The aim of the study I will be
presenting this video was to clarify the meaning of the
commonly used word “community”. This study has been completed to inform
the work of a research program on quality improvement and services for
Ontarians with intellectual and developmental disabilities. also known as IDD. First, I will present the results and discuss their implications. If you’re interested in the methods, please wait till the
end of the video. Community is a vague
concept that is hard to define. The term community is used a lot in the
academic peer-reviewed literature without a consensual definition. For
instance, if you search for the term “community” in a database called PsycINFO, you will get more than a hundred thousand studies. Many of those studies have different
definitions of community or they don’t even define it. In the Cambridge Specialised
Dictionary of Psychology, community psychology is defined as a sub-field of psychology dedicated to study communities, but no definition of community is actually provided. In dictionaries such
as Merriam-Webster, you will find several
definitions of community. Another context in which the term community is used is in the World
Health Organization guidelines on community-based
rehabilitation. This approach is
recommended to empower persons with disabilities to access and benefit
from education, employment, health, and social services.
However, the World Health Organization
guidelines do not include a definition of community. Among persons with disabilities, persons with IDD
are particularly vulnerable to exclusion
from their communities. IDDs are characterized by
cognitive limitations and difficulties with
adaptive behaviors, and these limitations
appear before the age of 18. In this study, we aim
to create a better understanding of
community for future research in any discipline, and to help the development of policies
and services supporting the
inclusion of adults with IDD in their own communities. To do so, we have
reviewed definitions of community in published
scientific papers and conducted focus groups with persons
with IDD and members of their communities.

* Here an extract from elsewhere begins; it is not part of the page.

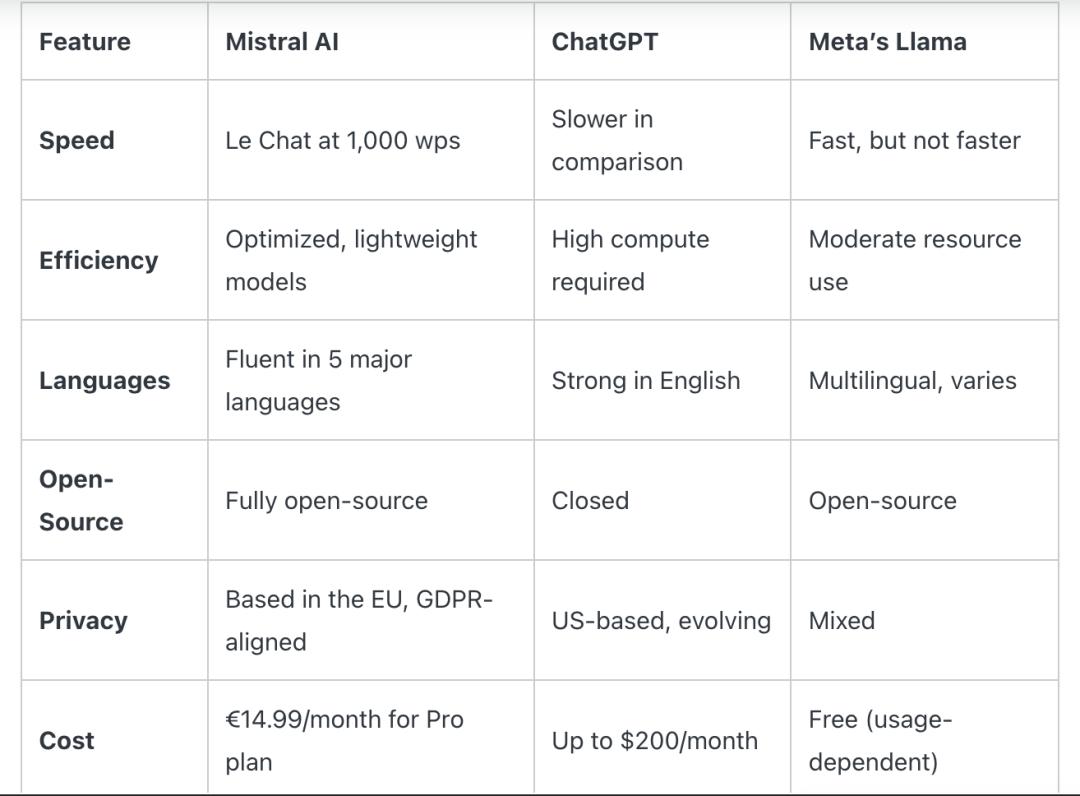Select the Meta's Llama column header
Screen dimensions: 1080x796
point(887,42)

We identified ten common themes and
three uncommon teams in the reviewed
definitions of community. The most common theme was, “physical proximity”. It refers
to geography or location. For instance, neighbors belong to the
same community because they live in the same neighborhood. “Shared” was the second
most common theme. It refers to anything that
members of a community have in common, such as shared interests, goals,
perspectives, or any other attributes. The third common
theme was “group”. any collection of individuals, networks, or clans are
considered a group. Community always
consists of more than just one person. “Belonging” was the
fourth most common theme. Feeling a sense of unity, commitment, and bonding
together over time are all examples
of belonging. If you don’t feel
like you belong to a community, then you
are not part of it. The fifth common theme was “bounded”. It defines community
by who is excluded as much as by who was included. For example,
Christians and Muslims are part of two
communities where each one is bounded by
it’s own faith. However, Christians and Muslims can
belong to the same community in a different context. For
example, as neighbors. Number six was “interaction”.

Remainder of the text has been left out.